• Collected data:
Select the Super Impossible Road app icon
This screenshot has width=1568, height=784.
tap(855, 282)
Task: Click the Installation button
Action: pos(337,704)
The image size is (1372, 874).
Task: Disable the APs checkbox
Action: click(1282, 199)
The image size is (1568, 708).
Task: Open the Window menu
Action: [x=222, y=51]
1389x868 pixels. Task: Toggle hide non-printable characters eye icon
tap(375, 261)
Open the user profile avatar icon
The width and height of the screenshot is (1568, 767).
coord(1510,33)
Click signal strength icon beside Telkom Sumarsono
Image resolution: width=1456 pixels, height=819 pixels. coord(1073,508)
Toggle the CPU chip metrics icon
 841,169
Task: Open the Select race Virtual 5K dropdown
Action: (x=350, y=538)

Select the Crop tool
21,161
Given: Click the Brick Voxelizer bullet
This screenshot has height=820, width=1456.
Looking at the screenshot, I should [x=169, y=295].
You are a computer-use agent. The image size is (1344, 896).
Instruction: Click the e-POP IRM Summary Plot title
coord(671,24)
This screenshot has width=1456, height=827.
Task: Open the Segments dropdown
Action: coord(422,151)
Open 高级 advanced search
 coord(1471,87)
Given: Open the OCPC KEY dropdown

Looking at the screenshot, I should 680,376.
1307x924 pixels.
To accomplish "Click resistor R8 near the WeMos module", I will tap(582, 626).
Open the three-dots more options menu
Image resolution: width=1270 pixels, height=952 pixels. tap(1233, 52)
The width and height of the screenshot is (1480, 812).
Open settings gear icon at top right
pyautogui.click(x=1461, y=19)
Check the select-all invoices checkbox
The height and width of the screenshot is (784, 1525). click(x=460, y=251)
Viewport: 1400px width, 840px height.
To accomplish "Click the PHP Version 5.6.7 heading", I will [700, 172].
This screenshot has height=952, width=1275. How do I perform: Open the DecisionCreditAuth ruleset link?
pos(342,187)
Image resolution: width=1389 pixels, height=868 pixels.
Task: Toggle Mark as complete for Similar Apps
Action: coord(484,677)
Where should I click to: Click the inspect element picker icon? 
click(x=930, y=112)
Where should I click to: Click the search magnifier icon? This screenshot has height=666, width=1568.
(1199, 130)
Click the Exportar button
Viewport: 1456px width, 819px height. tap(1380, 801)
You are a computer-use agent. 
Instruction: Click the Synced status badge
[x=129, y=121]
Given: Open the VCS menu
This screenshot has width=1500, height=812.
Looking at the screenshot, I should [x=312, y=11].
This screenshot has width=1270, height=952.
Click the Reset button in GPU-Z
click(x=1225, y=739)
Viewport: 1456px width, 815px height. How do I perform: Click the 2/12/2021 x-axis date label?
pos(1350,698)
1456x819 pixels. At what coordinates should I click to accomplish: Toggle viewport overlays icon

• Required work:
Within the data above, the span starting at the line containing "Instruction: Click the e-POP" and ending at the line containing "1307x924 pixels." is to be retyped exactly, with no other lines.

• Reply:
Instruction: Click the e-POP IRM Summary Plot title
coord(671,24)
This screenshot has width=1456, height=827.
Task: Open the Segments dropdown
Action: coord(422,151)
Open 高级 advanced search
 coord(1471,87)
Given: Open the OCPC KEY dropdown

Looking at the screenshot, I should 680,376.
1307x924 pixels.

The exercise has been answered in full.